The only advantage of a first round sweep at the hands of the Pittsburgh Penguins, is that Senators GM, Bryan Murray, now has a few extra months to consider his options.
Ottawa has a reasonable number of unrestricted free agents to consider as July approaches. The list consists of Wade Redden, Cory Stillman, Chris Kelly, Randy Robitaille, Martin Lapointe, Shean Donovan, Mike Commodore, Luke Richardson, Matt Carkner, and Niko Dimitrakos.
1. Wade Redden
With his 31st birthday around the corner, the Saskatchewan native has a cloud floating around his head. He is the make or break decision of Ottawa's free agent season this year, and he is very much aware of this fact.
Redden put up 32 assists and 38 points this season, and he also had an +11 rating.
It all seems reasonable, until you notice Redden was the highest paid Senator this season. Reasonable isn't worth $6.5 million a year.
Constant disappearing acts also plagued his season. It would take more than one or two good games to overshadow the five consecutive bad game streaks he consistently posted. Inconsistency appeared to be Redden's trademark.
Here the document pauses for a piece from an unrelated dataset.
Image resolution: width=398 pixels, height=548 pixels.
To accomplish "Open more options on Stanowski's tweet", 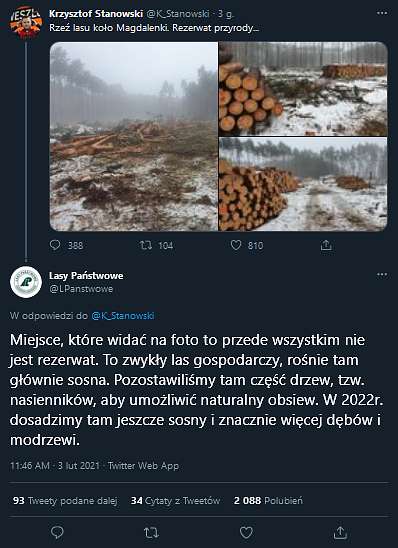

The Senators cannot afford to move forward paying Redden almost 15 percent of their cap room. It's nothing personal against Redden—he has given Ottawa 11 excellent seasons of character and contribution.
The deciding factor in deciding to resign Redden or let him go is simply money. Redden isn't worth the money, and he has lost his reliability somewhere in his wallet, crushed under all his unearned money. Thanks for the memories Wade, but you've gotta go.
2. Cory Stillman
He is a champion of hockey through and through. Two consecutive Stanley Cup rings never looked bad on a resume.
However, it seems Stillman has lost some of the good luck charm appeal. First, missing the playoffs with Carolina last season, and now being swept in the first round with Ottawa.
You can't argue with his numbers, especially when you consider what Ottawa is used to on the second line. Three goals and 16 assists in 24 games with the Senators is certainly worth considering.
Stillman also did good power play work with the Senators. Although he only had the one point, he created chances, and the power play of the team was weak overall to begin with.
Stillman is a judgment call for Bryan Murray, and there is no clear answer on the man. He put up decent numbers, doesn't carry a heavy cap burden (at $1.75 million), and has plenty of character and experience.
Personally, I would try to resign a guy like Cory Stillman. Maybe we thought of you as a rental during deadline season, Cory, but I think you should stick around.
3. Mike Commodore
When he first arrived in Ottawa from Carolina, Commodore was expected to put a big body presence in front of the Senators’ net.
There certainly was a big body there, but it didn't appear to be doing much.
Not heavily noted for his offensive contributions, Commodore needed to contribute more of the physical defense style he is known for.
Commodore's only noticeable stat was a glaringly poor rating of -9 in 26 games with the Senators.
Commodore was making $1.3 million last season and appeared to be earning that in Carolina. After moving to Ottawa, however, his stock plummeted due to costly giveaways and poor defensive coverage.
Perhaps it can all be attributed to new team jitters, but it doesn't change the fact. Unfortunately for Commodore, his jitters will cost him his spot on the team, and he will likely return to Carolina.
I have nothing to say to you, Mike. Get off my team.
4. Martin Lapointe
He was brought into Ottawa to provide veteran leadership and grit, his obvious assets.
Lapointe did provide leadership. He worked well when he occasionally played a line with Antoine Vermette, who seemed to have more chances in front of the net than ever.
His grit was never in question. He could hit, and hit he did. Lapointe is a tough player who isn't afraid of the rough places on the ice.
Not to mention his six points in 18 games was just an added bonus.
Bryan Murray went after Lapointe to bulk up for the players. Now that it's obvious Ottawa needs some help, the smart decision here would be to let him go.
Thanks for making Antoine Vermette look good, Marty. Best of luck in your final NHL years.
5. Chris Kelly
Mostly playing a defensive role in Ottawa, he is a key to the Senators’ penalty kill.
Chris Kelly is a player that doesn't shoot enough and often doesn't get as many chances to shoot as you'd like.
19 assists and 30 points in his 75 regular season games looks good considering a good portion of his minutes are penalty kill minutes.
GM Bryan Murray needs to gather as much cap room as he possibly can. However, Kelly's $1.2 million contract is certainly worth every penny.
Resign this kid, are you kidding me? He is Ottawa's number one penalty killer, and always looks good doing it.
Costly turnovers? A rare thing for Chris Kelly, and that's definitely worth noting. His contract is small, his penalty killing is exceptional, and he does contribute up front.
Kelly could produce more offensively if given the opportunity. He got a great opportunity last season when Spezza went down, and a significant portion of his 38 points that season were from playing with Alfredsson and Heatley.
Chris, you're a penalty killing machine, which should earn you a brand new contract. (Note: I apologize for repeating myself more than Pierre McGuire.)
Final Verdict on the Rest of 'Em
No one else of significance remains on the list of possible free agents for the Senators. It's easy to see this set of players didn't benefit the team, and none of them contributed worthwhile offense or defense.
A combined $3.1 million sits with the remaining five players on the list at the top. Nick Foligno, Cody Bass, and Brian Lee showed themselves more than capable of joining the big leagues with their games playing for the Senators this season.
With young guys prepared, it should make it easy to cut these five free agents from the squad and move forward.